Условие задания: В каких строках листинга встречается слово «accomplish»? Выпишите все такие строки полностью, учитывая регистр букв.

Исходные данные:

------------------------------------

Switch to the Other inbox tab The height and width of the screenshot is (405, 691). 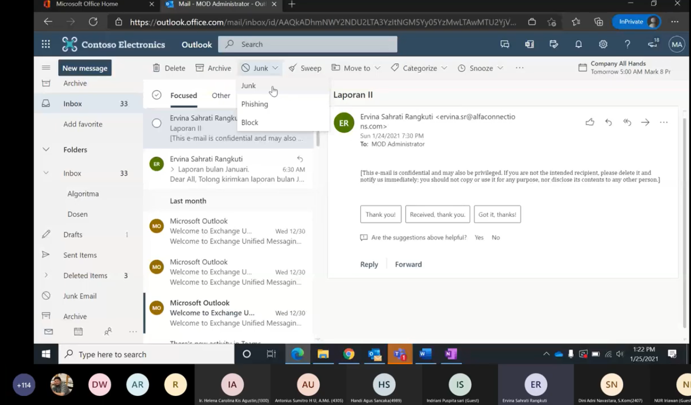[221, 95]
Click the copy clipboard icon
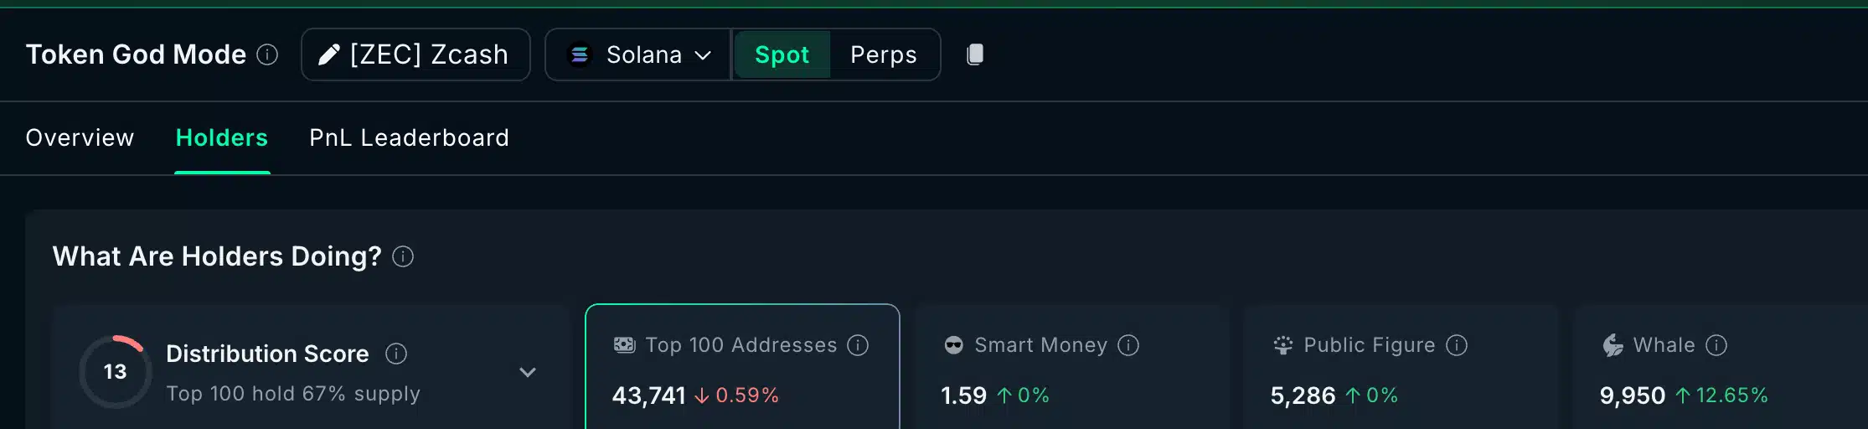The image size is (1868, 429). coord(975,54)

------------------------------------

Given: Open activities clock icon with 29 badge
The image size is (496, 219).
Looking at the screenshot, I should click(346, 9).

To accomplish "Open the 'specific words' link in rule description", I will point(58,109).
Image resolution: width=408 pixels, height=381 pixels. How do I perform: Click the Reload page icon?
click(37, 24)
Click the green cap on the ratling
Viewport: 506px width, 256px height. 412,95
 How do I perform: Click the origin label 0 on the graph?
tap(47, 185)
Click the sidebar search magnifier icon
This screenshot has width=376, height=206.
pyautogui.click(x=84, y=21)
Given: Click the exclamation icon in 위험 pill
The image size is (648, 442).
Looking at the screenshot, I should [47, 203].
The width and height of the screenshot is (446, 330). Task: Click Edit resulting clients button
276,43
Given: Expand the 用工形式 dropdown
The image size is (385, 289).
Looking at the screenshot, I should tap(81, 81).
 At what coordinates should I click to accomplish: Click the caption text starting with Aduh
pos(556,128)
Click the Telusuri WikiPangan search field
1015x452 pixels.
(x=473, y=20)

------------------------------------

Разбор решения:
To accomplish "Open the 'specific words' link in rule description", I will point(58,109).
 At what coordinates should I click to accomplish: Click the caption text starting with Aduh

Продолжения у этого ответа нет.